For more than 100 days, however, the Supreme Court has been unable to 
operate at full strength as a result of unprecedented obstruction by 
Senate Republicans. Under Republican leadership, the Senate is on track 
to be in session for the fewest days since 1956. Senate Republicans 
simply refuse to do their jobs. If Senate Republican leadership has its 
way, this seat on the Supreme Court will remain unnecessarily vacant 
for more than a year.
  President Obama nominated Chief Judge Merrick Garland 70 days ago. 
Based on the timing of the Senate's consideration of Supreme Court 
nominees over the past four decades, Chief Judge Garland should be 
receiving a confirmation vote on the Senate floor today. Instead, 
Republican Senators are discussing a hypothetical list of nominees 
issued by their presumptive nominee for President.
  Senate Republicans should be responsible enough to address the real 
vacancy on the Supreme Court that is right now keeping the Court from 
operating at full strength. Chief Judge Garland has received bipartisan 
support in the past, and there is no reason other than partisan 
politics to deny him the same process the Senate has provided Supreme 
Court nominees for the last 100 years. The chairman of the Judiciary 
Committee recently suggested we put down on paper how the Senate treats 
Supreme Court nominees. I did just that with Senator Hatch in 2001 when 
we memorialized the longstanding Judiciary Committee practice that 
Supreme Court nominees receive a hearing and a vote, even in instances 
when a majority of the Judiciary Committee did not support the nominee. 

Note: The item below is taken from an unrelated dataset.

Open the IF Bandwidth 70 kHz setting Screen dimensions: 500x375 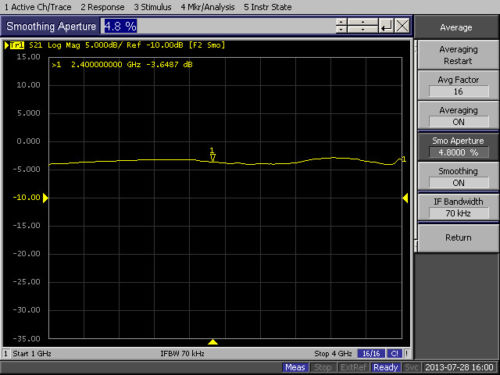(458, 207)

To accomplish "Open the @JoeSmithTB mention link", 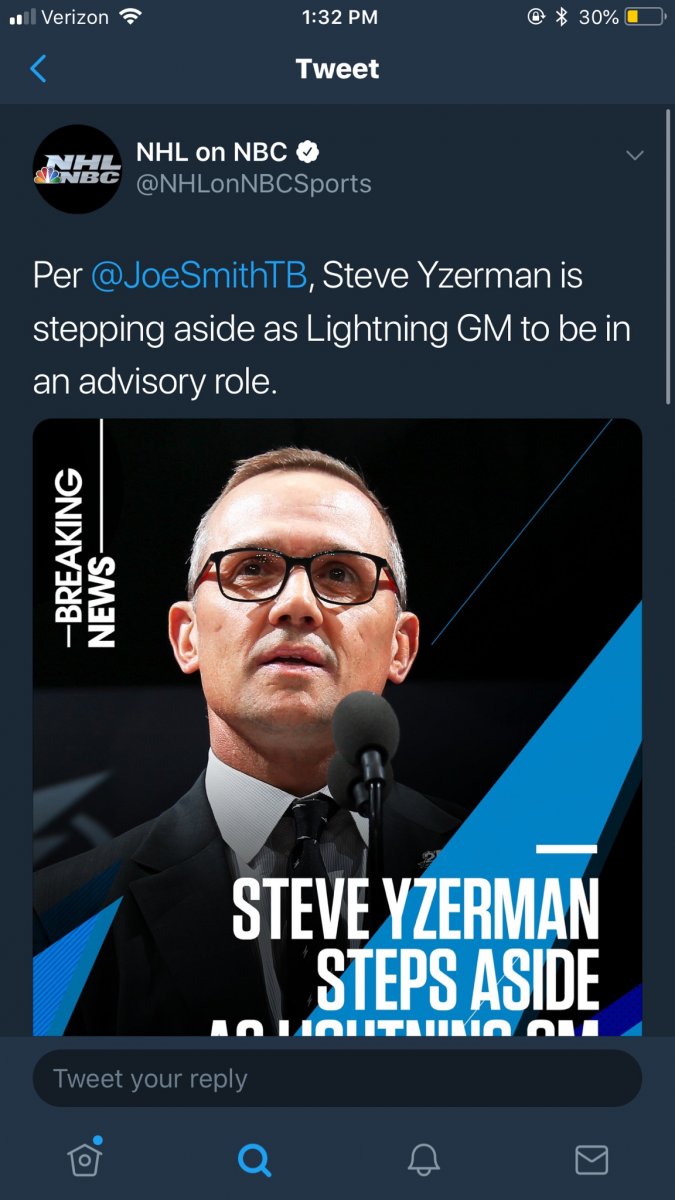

The chairman and all Republicans should go back to that letter to use 
as roadmap for considering Chief Judge Garland's nomination now.
  Republicans have been dismissive about the need for a fully 
functioning Supreme Court with nine Justices, but as we have already 
seen this term, the Supreme Court has been repeatedly unable to serve 
its highest function under our Constitution. Without a full bench of 
justices, the Court has deadlocked and has been unable to address 
circuit court conflicts or resolve cases on the merits. The effect, as 
the New York Times reported recently, is a ``diminished'' Supreme 
Court. In a bid to appeal to moneyed interest groups, Republicans have 
weakened our highest Court in the land, both functionally and 
symbolically.
  In the face of this obstruction, some Supreme Court justices have 
tried to put on a brave face, proclaiming things are going along just 
fine. The facts show, however, that the opposite is true. As another 
recent news article notes, the Supreme Court is on pace to take on the 
lightest caseload in at least 70 years. At least one Supreme Court 
expert has suggested that the eight Justices currently serving may be 
reluctant to take on certain cases when they cannot be certain they 
will reach an actual decision on the merits without deadlocking. As 
each week passes and we see the Court take a pass on taking additional 
cases, the problem gets worse and the Court is further diminished.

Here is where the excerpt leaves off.